⟨
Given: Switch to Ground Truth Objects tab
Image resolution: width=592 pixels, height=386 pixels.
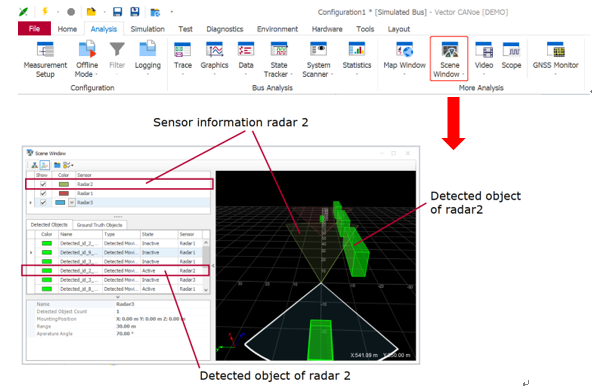Looking at the screenshot, I should pos(99,225).
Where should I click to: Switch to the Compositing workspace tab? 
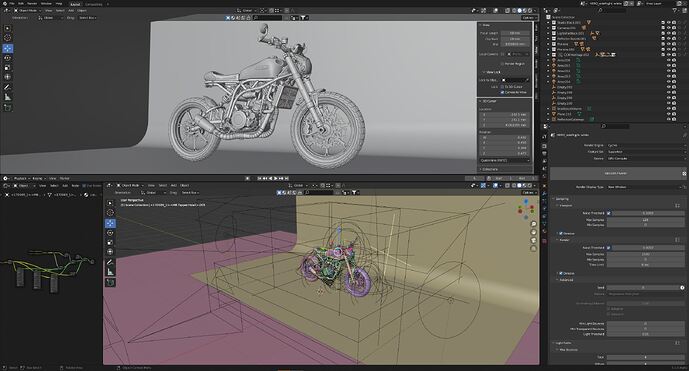(94, 4)
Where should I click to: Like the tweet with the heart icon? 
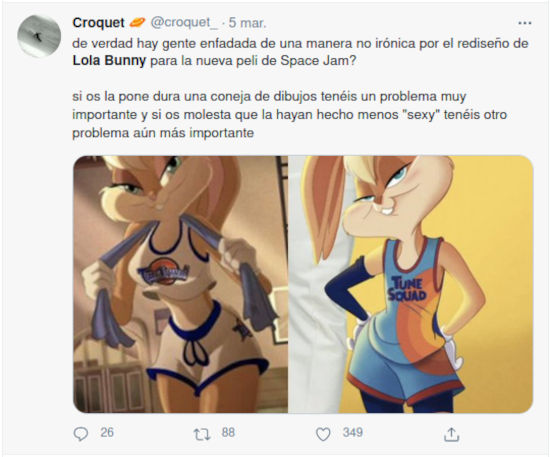[323, 434]
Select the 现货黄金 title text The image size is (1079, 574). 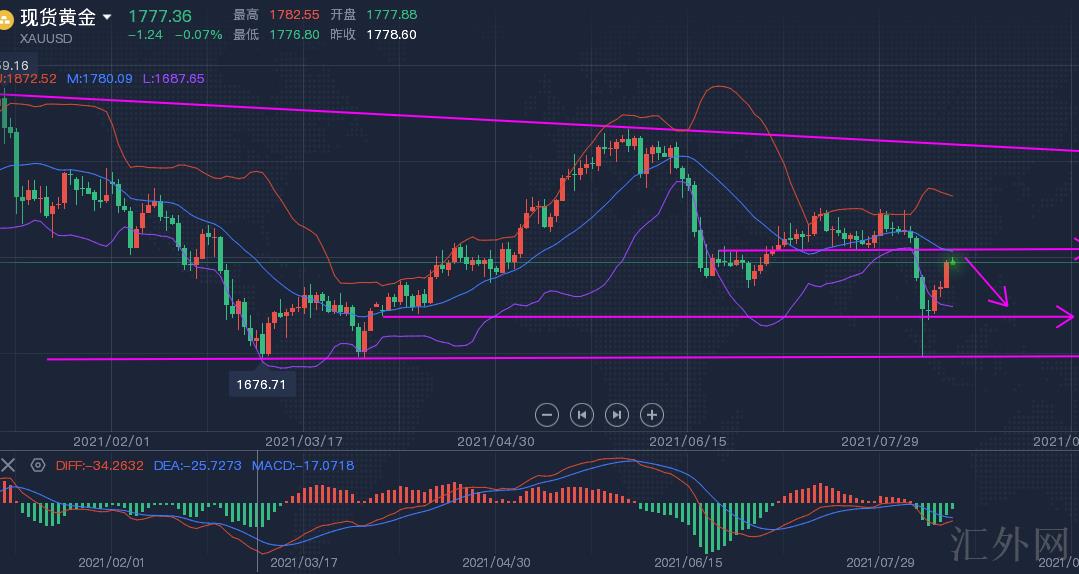coord(58,17)
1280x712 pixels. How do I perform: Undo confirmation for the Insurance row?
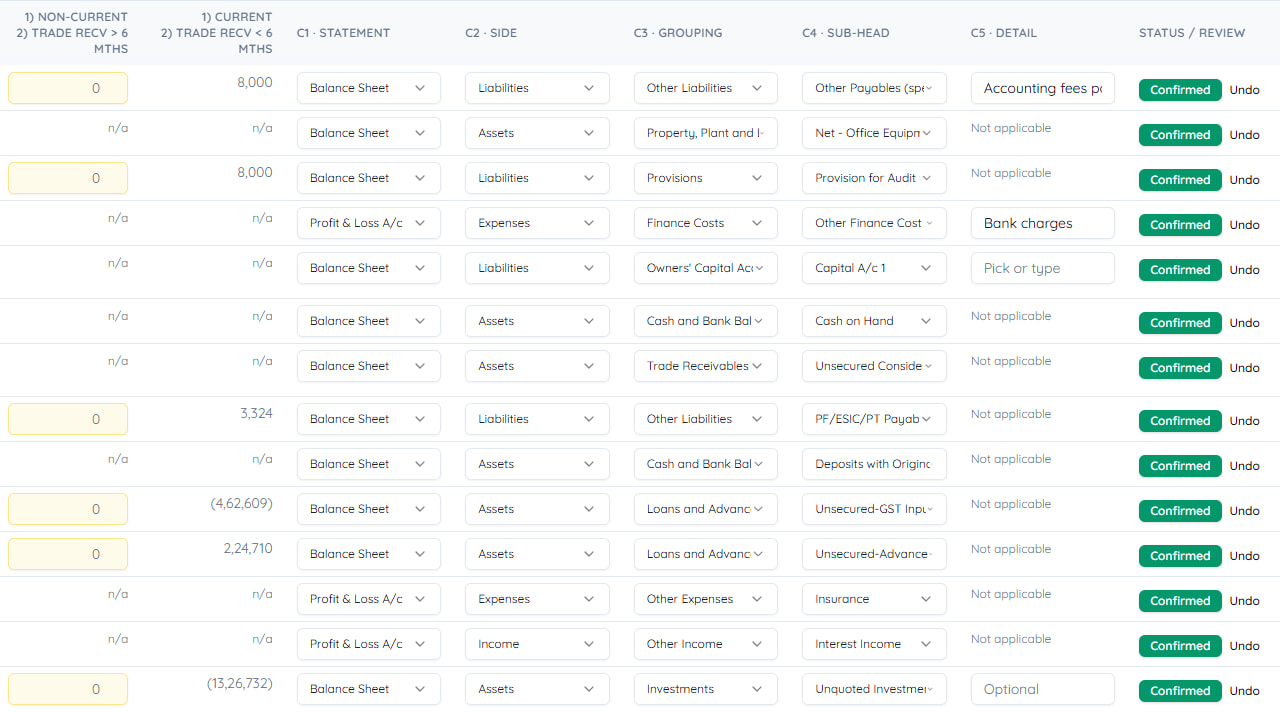pyautogui.click(x=1244, y=601)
⟩
Return the lines above, from the line containing "1280x712 pixels. How" through the last line of the records, reproducing each one character for character and leaving out the pictures.

1280x712 pixels. How do I perform: Undo confirmation for the Insurance row?
pyautogui.click(x=1244, y=601)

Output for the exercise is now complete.